Dopo quattro anni dall’ultimo progetto discografico e reduce dai prestigiosi riconoscimenti ottenuti al Festival della Canzone Italiana di Sanremo, Serena Brancale torna con un nuovo lavoro in studio. Il 10 aprile uscirà “Sacro”, album che segna un nuovo capitolo nella carriera della cantautrice e polistrumentista barese.
Pubblicato per Isola degli Artisti / Atlantic Records Italy / Warner Music Italy, il disco arriva dopo un periodo di intensa attività live e di crescita artistica che ha consolidato l’identità musicale dell’artista, sospesa tra nu-soul, jazz, R&B e radici mediterranee.
Il trionfo a Sanremo 2026 e i premi conquistati
Sul palco dell’Ariston, Serena Brancale ha presentato “Qui con me”, brano dedicato alla madre scomparsa nel 2020. Una lettera intima e luminosa che ha emozionato pubblico e critica fin dalla prima esibizione.
La canzone le è valsa il Premio della Sala Stampa “Lucio Dalla”, il Premio Lunezia per il valore musical-letterario e il Premio TIM, assegnato dal pubblico attraverso le piattaforme social e l’app My Tim. Tre riconoscimenti che hanno certificato la maturità artistica raggiunta.
Durante la serata delle cover, Serena ha condiviso il palco del Teatro Ariston con Gregory Porter e DELIA, reinterpretando il classico “Bésame Mucho” di Consuelo Velázquez: un’esibizione raffinata che ha unito jazz, soul e cantautorato, confermando la sua vocazione internazionale.
Un anno di successi, tra platini e palchi internazionali
Il 2025 è stato un anno chiave per l’artista pugliese. Il singolo “Anema e Core” ha conquistato il disco di platino, facendo ballare l’Italia con un mix di energia e identità mediterranea.
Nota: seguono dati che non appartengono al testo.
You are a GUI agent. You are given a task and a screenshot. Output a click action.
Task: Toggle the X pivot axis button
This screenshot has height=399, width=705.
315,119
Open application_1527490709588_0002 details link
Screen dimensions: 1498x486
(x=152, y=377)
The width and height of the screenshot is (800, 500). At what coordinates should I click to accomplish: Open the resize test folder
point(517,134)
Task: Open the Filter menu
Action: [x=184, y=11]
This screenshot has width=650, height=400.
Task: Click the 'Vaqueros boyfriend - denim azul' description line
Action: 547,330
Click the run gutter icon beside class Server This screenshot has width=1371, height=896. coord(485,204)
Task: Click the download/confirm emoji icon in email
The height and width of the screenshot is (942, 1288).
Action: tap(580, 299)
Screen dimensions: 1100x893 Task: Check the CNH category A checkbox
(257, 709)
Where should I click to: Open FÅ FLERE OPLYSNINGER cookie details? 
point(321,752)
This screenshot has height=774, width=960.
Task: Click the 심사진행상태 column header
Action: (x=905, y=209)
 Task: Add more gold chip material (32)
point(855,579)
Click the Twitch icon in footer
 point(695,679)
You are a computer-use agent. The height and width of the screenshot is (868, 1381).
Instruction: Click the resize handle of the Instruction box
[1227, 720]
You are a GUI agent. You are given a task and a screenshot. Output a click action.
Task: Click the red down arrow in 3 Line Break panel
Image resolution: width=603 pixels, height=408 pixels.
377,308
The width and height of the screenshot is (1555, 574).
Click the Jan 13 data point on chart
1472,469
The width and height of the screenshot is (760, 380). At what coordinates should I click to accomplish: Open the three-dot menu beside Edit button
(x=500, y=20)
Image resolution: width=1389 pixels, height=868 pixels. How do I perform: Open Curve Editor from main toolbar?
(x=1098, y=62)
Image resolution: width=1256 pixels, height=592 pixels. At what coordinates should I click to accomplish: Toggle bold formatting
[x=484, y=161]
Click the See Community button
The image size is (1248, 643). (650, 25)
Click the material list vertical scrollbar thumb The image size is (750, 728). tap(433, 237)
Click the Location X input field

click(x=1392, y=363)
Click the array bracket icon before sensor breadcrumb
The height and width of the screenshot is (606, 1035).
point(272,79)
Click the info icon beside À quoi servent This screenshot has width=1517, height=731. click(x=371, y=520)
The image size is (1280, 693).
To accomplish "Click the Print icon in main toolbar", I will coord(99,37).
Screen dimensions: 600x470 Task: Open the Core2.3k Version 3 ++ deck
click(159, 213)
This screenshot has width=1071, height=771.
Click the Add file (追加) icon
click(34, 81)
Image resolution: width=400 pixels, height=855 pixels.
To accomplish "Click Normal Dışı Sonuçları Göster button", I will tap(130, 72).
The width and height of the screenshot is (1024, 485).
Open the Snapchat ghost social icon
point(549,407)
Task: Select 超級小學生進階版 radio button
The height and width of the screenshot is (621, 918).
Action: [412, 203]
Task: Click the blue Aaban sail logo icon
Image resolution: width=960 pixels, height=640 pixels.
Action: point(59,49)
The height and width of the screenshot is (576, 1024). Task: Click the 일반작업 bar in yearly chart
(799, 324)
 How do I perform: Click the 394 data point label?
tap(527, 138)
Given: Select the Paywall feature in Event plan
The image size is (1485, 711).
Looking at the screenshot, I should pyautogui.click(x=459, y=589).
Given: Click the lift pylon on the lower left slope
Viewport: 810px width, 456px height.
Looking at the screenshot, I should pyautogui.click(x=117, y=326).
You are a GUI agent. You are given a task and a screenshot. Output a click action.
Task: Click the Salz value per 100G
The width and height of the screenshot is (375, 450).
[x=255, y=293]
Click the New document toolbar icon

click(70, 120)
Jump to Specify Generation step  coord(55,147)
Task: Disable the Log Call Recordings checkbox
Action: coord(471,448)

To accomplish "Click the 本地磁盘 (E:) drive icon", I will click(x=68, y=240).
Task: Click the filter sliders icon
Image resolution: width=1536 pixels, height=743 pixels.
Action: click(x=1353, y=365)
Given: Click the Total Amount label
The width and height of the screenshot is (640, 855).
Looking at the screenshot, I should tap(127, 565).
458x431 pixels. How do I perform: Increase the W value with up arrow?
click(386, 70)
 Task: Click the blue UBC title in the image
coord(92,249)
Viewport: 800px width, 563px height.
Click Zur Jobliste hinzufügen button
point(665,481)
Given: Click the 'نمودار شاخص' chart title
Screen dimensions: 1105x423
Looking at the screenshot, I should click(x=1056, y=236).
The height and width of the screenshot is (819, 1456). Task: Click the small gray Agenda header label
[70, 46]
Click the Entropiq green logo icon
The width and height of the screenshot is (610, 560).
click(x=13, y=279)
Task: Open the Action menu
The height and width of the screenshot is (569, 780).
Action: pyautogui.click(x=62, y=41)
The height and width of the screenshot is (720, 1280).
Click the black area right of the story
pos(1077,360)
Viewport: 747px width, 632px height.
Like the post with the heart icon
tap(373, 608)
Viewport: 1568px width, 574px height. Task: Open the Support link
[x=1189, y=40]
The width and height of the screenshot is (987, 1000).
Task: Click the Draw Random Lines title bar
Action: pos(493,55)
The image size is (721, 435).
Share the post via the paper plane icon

Anche “Serenata”, realizzata insieme a Alessandra Amoroso, ha ottenuto il disco di platino, diventando colonna sonora dell’estate.
Parallelamente, Serena Brancale ha portato il suo live nei templi della musica internazionale, esibendosi in città come Tokyo (Blue Note), Shanghai, Seoul e New York, consolidando il proprio profilo oltre i confini nazionali.
“Sacro”: un disco tra radici e spiritualità
Se “Qui con me” rappresentava un dialogo personale tra memoria e luce, “Sacro” amplia quel racconto e lo rende universale. Il nuovo album esplora temi come radici, spiritualità, appartenenza e libertà, alternando momenti introspettivi a brani più ritmici e celebrativi.
È un lavoro che racconta chi è diventata oggi Serena Brancale: un’artista capace di fondere tradizione e modernità, introspezione e groove, dimensione internazionale e forte identità mediterranea.
Il “Sacro Tour” tra Europa e grandi arene italiane
L’uscita dell’album sarà accompagnata dal “Sacro Tour”, prodotto da Vivo Concerti e Isola degli Artisti. Il tour partirà il 30 aprile da Londra e attraverserà Europa e Italia, toccando club e grandi venue estive.
Tra le tappe più attese:
- 13 giugno 2026 – Cavea dell’Auditorium Parco della Musica Ennio Morricone (Roma), all’interno del Roma Summer Fest
- 11 luglio – Teatro Antico di Taormina
- 14 luglio – Arena Flegrea
- 4 settembre – Sferisterio di Macerata
- 3 ottobre – Palaflorio di Bari
Il concerto romano del 13 giugno, in particolare, segna il ritorno dell’artista nella capitale a un anno dall’ultima esibizione nello stesso luogo. I biglietti sono disponibili a partire da 40,25 euro.
Un nuovo capitolo artistico
Con “Sacro”, Serena Brancale consolida una traiettoria costruita passo dopo passo: dalla ricerca musicale alla consacrazione sanremese, dai dischi di platino ai palchi internazionali.
Il 2026 si apre così come un anno decisivo per la cantautrice barese, pronta a trasformare l’intensità di “Qui con me” in un progetto più ampio, capace di unire introspezione, spiritualità e celebrazione in un’unica visione musicale.